JAKARTA, JakartaHype.com - Bogor sering jadi kota yang dijadikan destinasi wisata bagi banyak orang karena suasana yang sejuk, rindang dan banyak pilihan tempat wisata. Salah satu destinasi yang menarik perhatian adalah Istana Bogor yang dikenal dengan keberadaan rusa jenis axis-axis sebagai ikon utamanya. Meskipun hanya bisa menikmati keindahan Istana dari luar, namun pengunjung tetap bisa berinteraksi dengan rusa axis-axis atau rusa totol.
Menariknya, rusa totol ini kerap kali berdiri di dekat pagar Istana sehingga sering mendatangkan pengujung untuk sekedar berfoto atau melihatnya secara dekat. Melansir dari laman Sekretariat Negara, ternyata rusa di Istana Bogor terdapat sekitar lebih dari 800 ekor rusa.

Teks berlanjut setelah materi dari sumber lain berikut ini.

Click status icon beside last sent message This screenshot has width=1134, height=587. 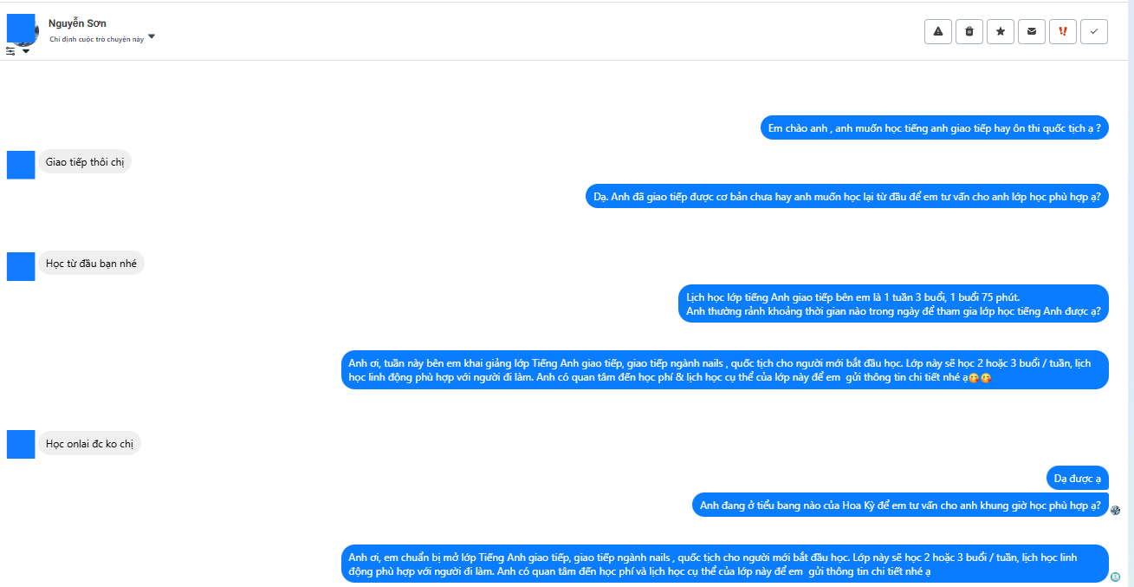[1116, 577]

Awalnya rusa totol ini pertama kali dibawa oleh Gubernur VOC Sir Thomas Stamford Raffless dari daerah perbatasan India dan Nepal pada tahun 1814. Adapun jumlah lebih dari 800 ekor tersebut karena rusa-rusa ini telah berkembang biak di halaman Istana dengan luas sekitar 28,4 hektar.
Seiring meningkatnya populasi rusa di Istana Bogor, sebagian di antaranya disalurkan ke berbagai penangkaran serta lembaga swasta dan pemerintah. Langkah ini dilakukan untuk menjaga keseimbangan populasi dan memastikan ketersediaan rumput sebagai pakan tetap terjaga.
Rusa jenis axis-axis yang menjadi ikon Istana Bogor ini memang terlihat jinak, namun sejatinya merupakan satwa liar. Oleh karena itu, pengunjung hanya dapat berinteraksi dari luar pagar demi menjaga keamanan. Rusa-rusa ini masih memiliki naluri alami dalam mendeteksi ancaman, meski sudah terbiasa dengan kehadiran manusia. Dulu, pengunjung biasanya dapat memberi makan berupa wortel yang dijual di sekitar kawasan istana. Namun kini Pemerintah Kota Bogor sudah menghimbau untuk tidak memberi makan rusa guna mencegah penyakit infeksi penyakit mulut dan kuku (PMK) terhadap rusa di istana.